--- Data in this exercise ---
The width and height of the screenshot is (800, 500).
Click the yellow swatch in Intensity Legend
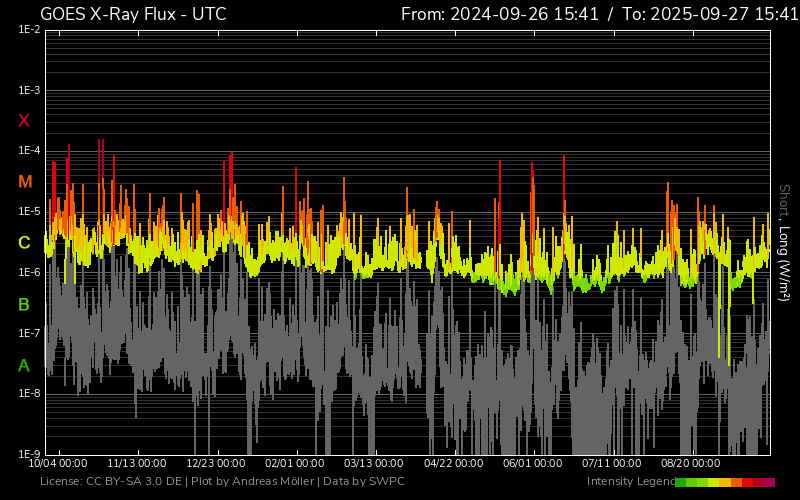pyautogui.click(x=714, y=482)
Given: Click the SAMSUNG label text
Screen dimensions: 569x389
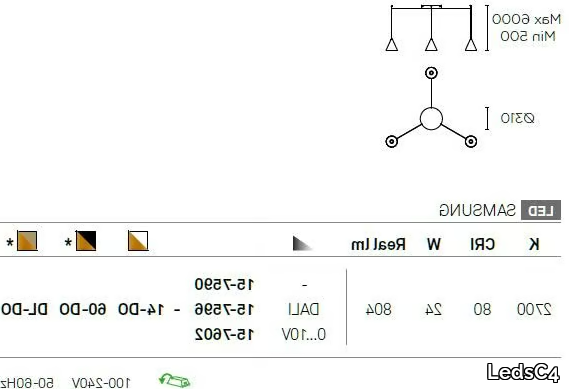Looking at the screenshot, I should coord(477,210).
---
Skipping every picture, reproduce the records word for word.

The width and height of the screenshot is (800, 500).
Click the yellow swatch in Intensity Legend
pyautogui.click(x=714, y=482)
Given: Click the SAMSUNG label text
Screen dimensions: 569x389
Looking at the screenshot, I should coord(477,210).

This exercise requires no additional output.